**Exercise requirements:** Within the material below, how many lines include "Choose"? Answer with the count only.

START Available data

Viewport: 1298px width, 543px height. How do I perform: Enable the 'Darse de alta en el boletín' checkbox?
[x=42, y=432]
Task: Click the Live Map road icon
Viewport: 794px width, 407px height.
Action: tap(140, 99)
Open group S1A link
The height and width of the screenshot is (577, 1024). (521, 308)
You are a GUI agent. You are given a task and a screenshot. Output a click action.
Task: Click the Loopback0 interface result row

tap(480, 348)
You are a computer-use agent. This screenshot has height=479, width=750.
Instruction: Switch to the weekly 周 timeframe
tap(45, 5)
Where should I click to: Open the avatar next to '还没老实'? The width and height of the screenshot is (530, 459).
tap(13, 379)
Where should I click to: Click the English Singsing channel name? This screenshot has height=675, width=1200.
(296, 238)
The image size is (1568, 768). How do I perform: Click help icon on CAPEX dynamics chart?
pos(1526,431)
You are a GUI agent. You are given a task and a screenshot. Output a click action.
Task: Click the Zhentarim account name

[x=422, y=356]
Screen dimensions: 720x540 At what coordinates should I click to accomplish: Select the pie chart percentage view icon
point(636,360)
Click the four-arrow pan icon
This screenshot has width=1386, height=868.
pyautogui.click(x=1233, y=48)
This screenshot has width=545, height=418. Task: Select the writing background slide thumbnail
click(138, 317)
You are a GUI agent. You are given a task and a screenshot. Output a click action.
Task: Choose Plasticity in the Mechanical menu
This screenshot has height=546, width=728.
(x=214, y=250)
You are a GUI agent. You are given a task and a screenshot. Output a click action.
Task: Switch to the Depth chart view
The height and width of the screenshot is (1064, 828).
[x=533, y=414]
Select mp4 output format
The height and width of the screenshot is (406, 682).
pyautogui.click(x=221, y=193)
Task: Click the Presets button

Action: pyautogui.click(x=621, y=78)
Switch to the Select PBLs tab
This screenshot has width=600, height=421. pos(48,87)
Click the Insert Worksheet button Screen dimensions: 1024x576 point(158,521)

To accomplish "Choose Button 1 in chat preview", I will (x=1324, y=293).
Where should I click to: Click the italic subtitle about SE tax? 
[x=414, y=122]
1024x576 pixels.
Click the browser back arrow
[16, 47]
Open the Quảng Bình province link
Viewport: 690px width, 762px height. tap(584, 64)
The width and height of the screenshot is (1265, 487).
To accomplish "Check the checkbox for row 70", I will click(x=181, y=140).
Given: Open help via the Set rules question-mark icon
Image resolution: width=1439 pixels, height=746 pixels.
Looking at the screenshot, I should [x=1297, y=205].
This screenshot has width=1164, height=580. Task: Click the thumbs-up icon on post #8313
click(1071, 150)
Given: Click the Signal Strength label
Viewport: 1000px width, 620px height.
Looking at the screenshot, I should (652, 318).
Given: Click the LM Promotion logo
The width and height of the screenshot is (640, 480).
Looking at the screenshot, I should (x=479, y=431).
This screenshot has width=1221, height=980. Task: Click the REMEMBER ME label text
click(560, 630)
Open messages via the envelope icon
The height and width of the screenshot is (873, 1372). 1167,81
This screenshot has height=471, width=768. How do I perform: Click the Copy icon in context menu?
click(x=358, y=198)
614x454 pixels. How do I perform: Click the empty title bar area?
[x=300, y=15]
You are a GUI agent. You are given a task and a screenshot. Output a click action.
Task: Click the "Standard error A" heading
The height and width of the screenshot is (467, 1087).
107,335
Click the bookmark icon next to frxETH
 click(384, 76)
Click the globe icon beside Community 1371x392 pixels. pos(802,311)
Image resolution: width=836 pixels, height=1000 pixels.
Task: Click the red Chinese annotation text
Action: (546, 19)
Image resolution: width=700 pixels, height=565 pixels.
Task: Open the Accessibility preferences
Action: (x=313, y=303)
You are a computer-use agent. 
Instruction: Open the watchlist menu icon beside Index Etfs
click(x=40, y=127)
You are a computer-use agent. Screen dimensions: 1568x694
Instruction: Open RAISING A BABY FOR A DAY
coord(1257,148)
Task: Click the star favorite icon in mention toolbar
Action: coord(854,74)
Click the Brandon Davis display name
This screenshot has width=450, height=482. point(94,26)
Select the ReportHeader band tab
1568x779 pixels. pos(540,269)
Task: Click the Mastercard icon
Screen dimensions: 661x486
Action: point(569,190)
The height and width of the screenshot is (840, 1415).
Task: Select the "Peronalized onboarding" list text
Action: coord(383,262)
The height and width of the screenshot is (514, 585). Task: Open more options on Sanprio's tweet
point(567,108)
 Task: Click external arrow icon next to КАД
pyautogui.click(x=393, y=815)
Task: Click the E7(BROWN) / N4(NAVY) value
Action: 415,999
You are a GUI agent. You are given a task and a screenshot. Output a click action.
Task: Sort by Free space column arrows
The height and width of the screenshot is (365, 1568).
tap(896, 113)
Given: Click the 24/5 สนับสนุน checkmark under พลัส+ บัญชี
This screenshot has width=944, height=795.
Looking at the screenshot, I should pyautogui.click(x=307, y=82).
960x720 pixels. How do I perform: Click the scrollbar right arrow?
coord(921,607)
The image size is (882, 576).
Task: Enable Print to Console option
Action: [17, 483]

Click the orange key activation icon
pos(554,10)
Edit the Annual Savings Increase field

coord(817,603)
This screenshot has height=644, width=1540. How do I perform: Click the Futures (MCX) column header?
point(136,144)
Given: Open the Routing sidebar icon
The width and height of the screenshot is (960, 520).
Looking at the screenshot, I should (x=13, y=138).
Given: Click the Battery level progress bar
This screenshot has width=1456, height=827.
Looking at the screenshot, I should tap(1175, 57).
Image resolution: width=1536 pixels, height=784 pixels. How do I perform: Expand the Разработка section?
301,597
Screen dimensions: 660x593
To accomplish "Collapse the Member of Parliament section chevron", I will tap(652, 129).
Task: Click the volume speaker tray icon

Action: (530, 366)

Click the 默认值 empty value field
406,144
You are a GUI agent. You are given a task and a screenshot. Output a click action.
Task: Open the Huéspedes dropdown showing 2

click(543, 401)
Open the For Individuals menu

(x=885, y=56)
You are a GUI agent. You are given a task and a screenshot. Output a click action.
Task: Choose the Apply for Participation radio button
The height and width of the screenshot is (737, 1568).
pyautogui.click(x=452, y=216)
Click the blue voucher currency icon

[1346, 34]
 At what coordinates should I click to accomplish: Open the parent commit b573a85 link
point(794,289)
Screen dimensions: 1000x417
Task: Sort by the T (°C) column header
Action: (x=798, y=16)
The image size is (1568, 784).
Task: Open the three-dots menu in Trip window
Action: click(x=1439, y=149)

END Available data

**Answer to this task:** 3